The EMQQ ETF has an index which supports it, but it almost works like active management as they go out and talk to clients. Most of our ETFs are bridges between typical pure beta and the active world.

The Kuwaiti ETF is the only pure passive product we have, but it is niche so falls into our skillset. Kuwait will be upgraded by the MSCI this month from frontier to emerging markets, which means billions of dollars going into the Kuwaiti equity market. ETFs are used to gain that exposure. There is no way my mum would ever buy Kuwaiti stocks individually, but she will in an ETF because they are the most democratic wrapper you can get. They are much more accessible than mutual funds.

“ETFs are used to gain that exposure. There is no way my mum would ever buy Kuwaiti stocks individually, but she will in an ETF because they are the most democratic wrapper you can get. They are much more accessible than mutual funds”

 

But aren’t investors shifting away from active investing into passive?

I agree there is a trend towards passive and that will continue to dominate because there is so much out there dressed up as active. The wishy-washy guys will be taken away, but there will always be a place for active management. If you have a gold miner and an unexpected strike develops, and the gold price spikes, then an index can’t react to that. An active manager can.

If you want environmental, social and governance (ESG) and impact investing, then again it needs that minutiae of detail an active manager can provide. Eventually, artificial intelligence might catch that up, but not yet.

 

What do you consider to be the factors driving interest in thematic ETFs?

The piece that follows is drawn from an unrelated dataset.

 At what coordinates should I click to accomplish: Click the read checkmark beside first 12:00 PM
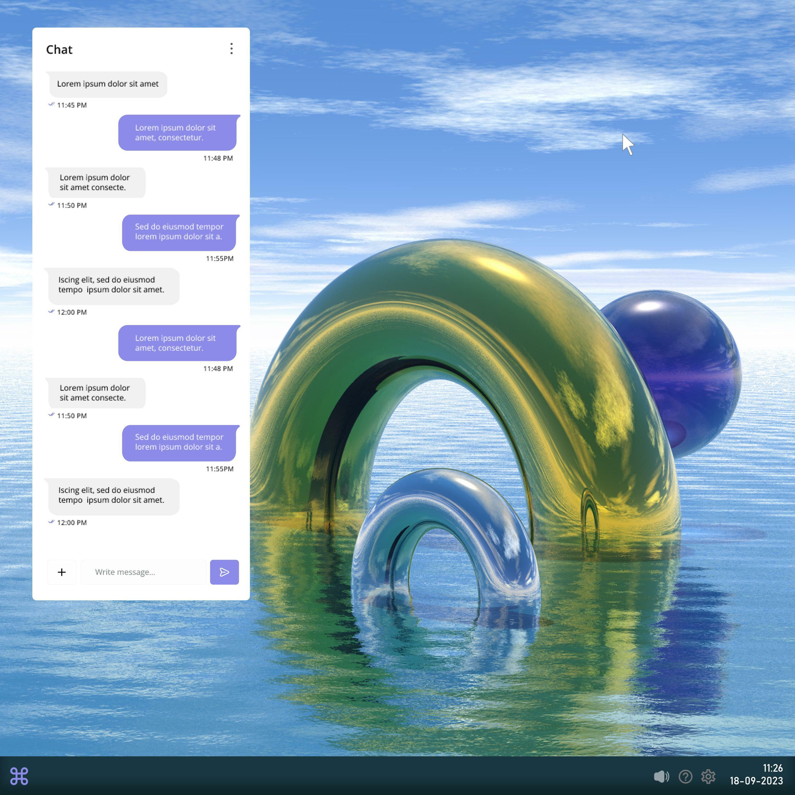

We have ETFs focused on digital infrastructure and connectivity, medical cannabis, wellness, and Bitcoin. Thematics give you an extra surgical application in gaining exposure to long-term global trends. If you are going to buy into China or the emerging markets to take advantage of burgeoning consumer markets, then having a thematic ETF around smartphones or tech is beneficial. So many portfolios are vanilla nowadays. Thematics, even if they are only 5% of your portfolio, can offer differentiation.

“If you are going to buy into China or the emerging markets to take advantage of burgeoning consumer markets, then having a thematic ETF around smartphones or tech is beneficial. So many portfolios are vanilla nowadays. Thematics, even if they are only 5% of your portfolio, can offer differentiation”

 

What does the future hold for HANetf?

We are aiming for 10 new ETFs a year, and in five years we will be between $5bn and $10bn of AUM.

We are also interested in model portfolios, which in the US has been one of the biggest ETF growth factors.

How does my mum choose from 5,000 ETFs in the market? She needs a middleman saying this is the balanced ETF portfolio and this is the aggressive one. The iShares of this world do this already, but for in-house products. I want to be a multi-manager provider of a model portfolio with a top-10 player for each exposure. That would be powerful. That would give us elbow room in the market.